Has anyone done a study on how women fare negotiating a salary? I know that I tend to value my work less than my husband values his, despite that I have an advanced degree and he never finished college. I also wonder if women have more difficulty negotiating a salary, because asking for a lot of money might seem aggressive or self-aggrandizing, or because an interviewer (male or female) might not believe that a woman is worth as much as a man.

science minded

Dear Anu;

As a part-time employeee, full time sociologist and mom and wife, I agree. My day often begins at 4:30 am or ends 2 am. Either way, my sociological work is my work (however little I have been paid for it). Lately, I have been fortunate to have inherited some income. But until recently, my paid work (not my sociological work) was for paying the bills. I do love to teach and to do research and have been involved in all kinds of and numerous income producing projects, but (aside from home and family), my real work is of science. You can call the wage gap whatever you like- Just saw the movie The Foundtainhead. Must have seen it as a kid because I remember it. And I do identify with the architect in that film.He reminds me of myself. I just kept it to myself for a very long time until a friend forced the issue.

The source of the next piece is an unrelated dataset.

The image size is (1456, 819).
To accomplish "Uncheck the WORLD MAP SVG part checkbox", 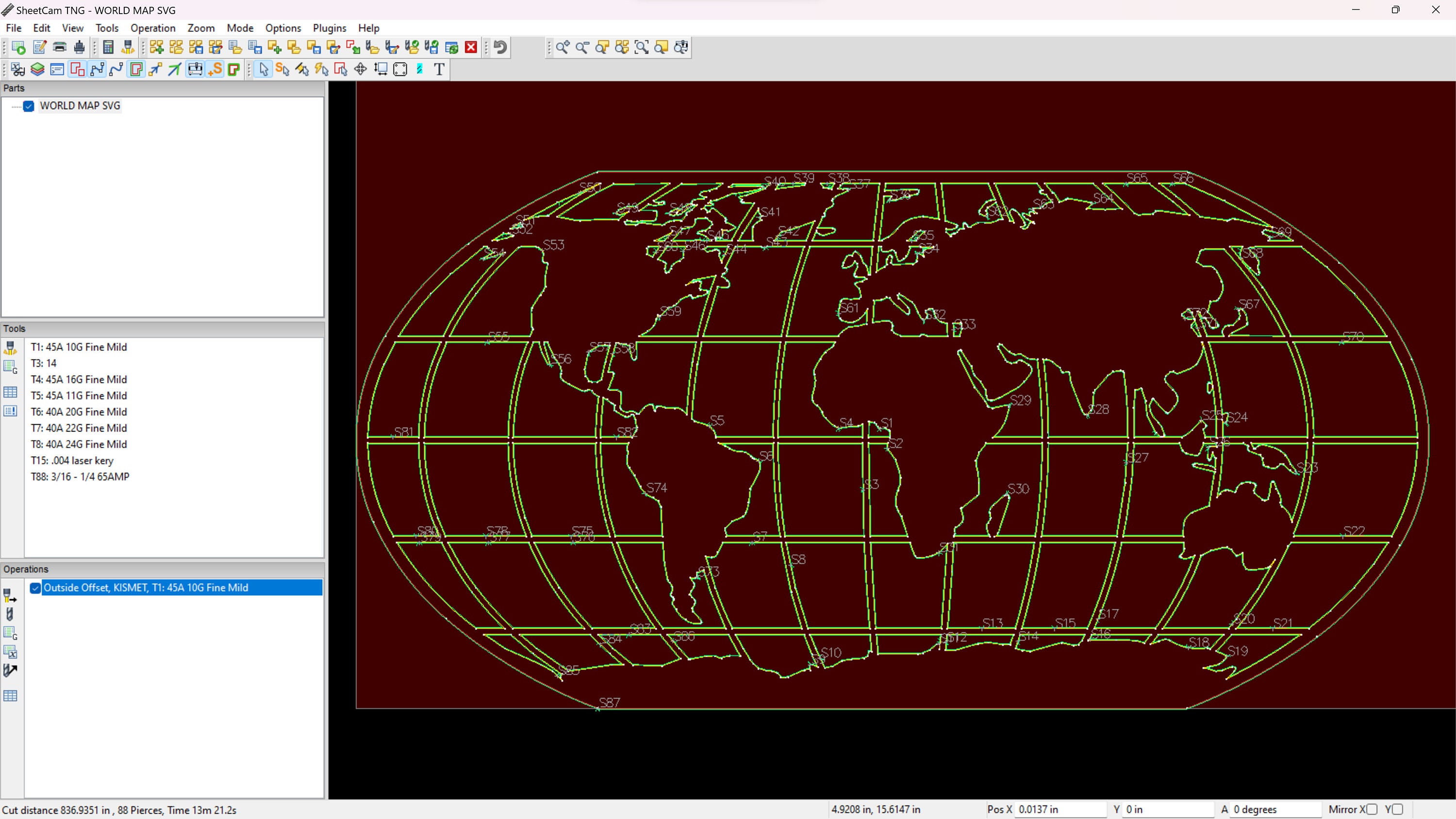I will pos(29,106).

These conclusions are were also supported by Robert B. Reich as previously discussed here. So shouldn't this be the end of the debate. Why does the political mainstream want to pass more laws to right the wrongs. Won't attempts to equalize pay be sub-optimal if the current situation reflects choices we each make that are in our best intrrests? Or does government really know what is best for us but we are not smart enough to figure it out ourselves?


This is kind of tangential, but do men with kids work fewer ours than men without kids?

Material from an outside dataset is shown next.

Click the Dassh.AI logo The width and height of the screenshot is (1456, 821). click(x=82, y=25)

It looks like, in the UK at least, single women with no children outearn their male counterparts
and urban women outearn men in the US
Is there any reason to think that any differences in wages at this point are anything more than a reflection of the differences in individual choises that the different genders tend to make?

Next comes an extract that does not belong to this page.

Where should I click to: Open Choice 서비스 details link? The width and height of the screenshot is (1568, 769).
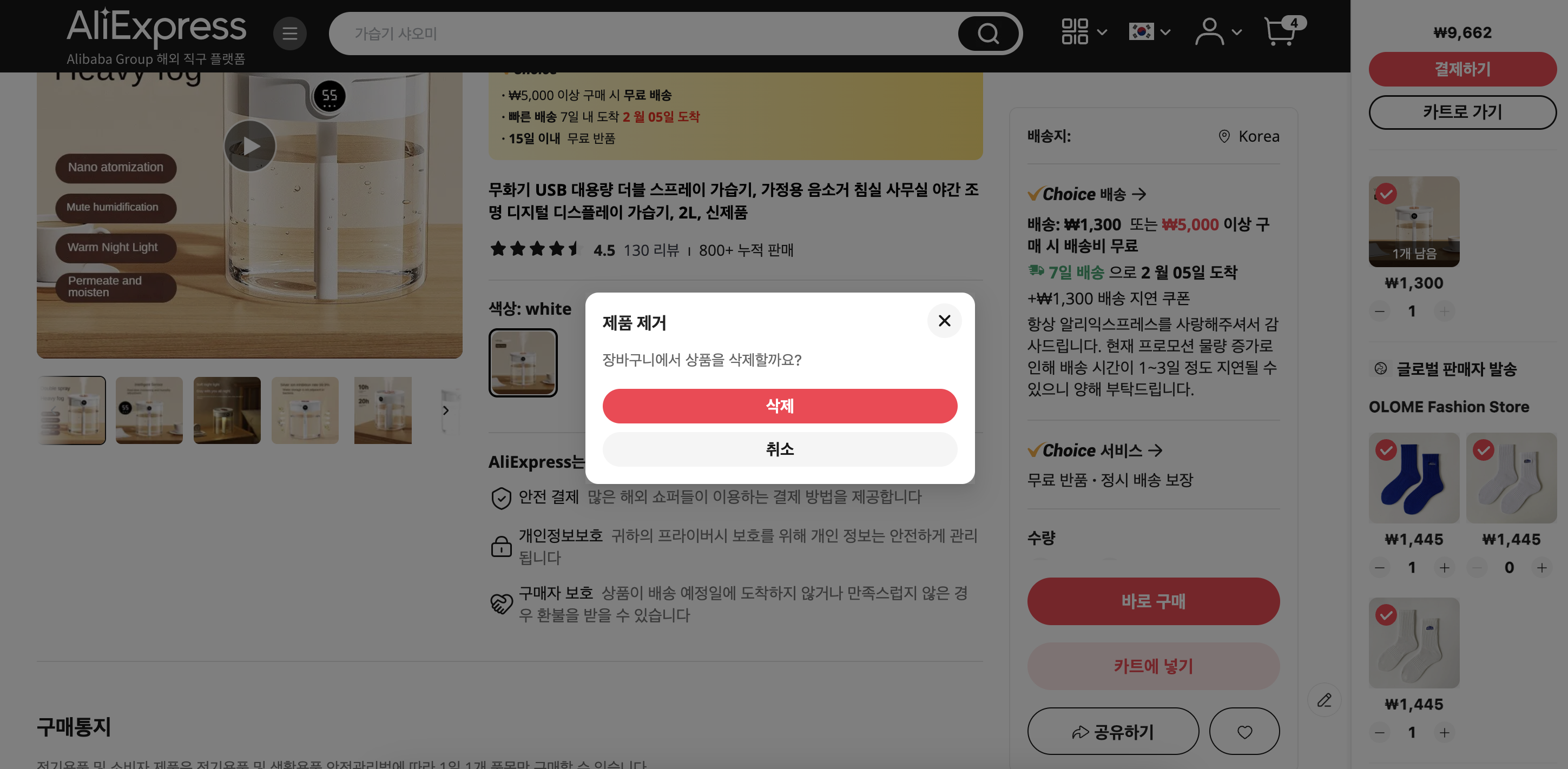1095,450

Also, it seems that, in the current economy, men have suffered much more from unemployment than women have
What are the long term implications of these kinds of shifts in the work force?


I have no doubt that raising a family has a huge impact on the career decisions women make. As I'm in the position of trying to start a family right now, I can easily see that it may not just be an issue of how many hours I plan to stay at work, but how agressively I pursue a more fulfilled but demanding position that would require more hours of me and give me opportunity for recognition. The concern is that I may not be able to balance my work life in that more demanding position, where as I can get the job I'm in now with fewer hours and less stress on my part.

However, I notice you don't talk much about self-estimation. I had heard that when applying for jobs, men on average were much more likely to apply for a position that they did not meet 100% of the qualifications for, where as women tend to want to meet all stated criteria. I would assume this would also indciate women are less likely to sell themselves in interviews, salary negotiation (or may even make them less likely to think to negotiate salary), or performance reviews. Have you included this in your research?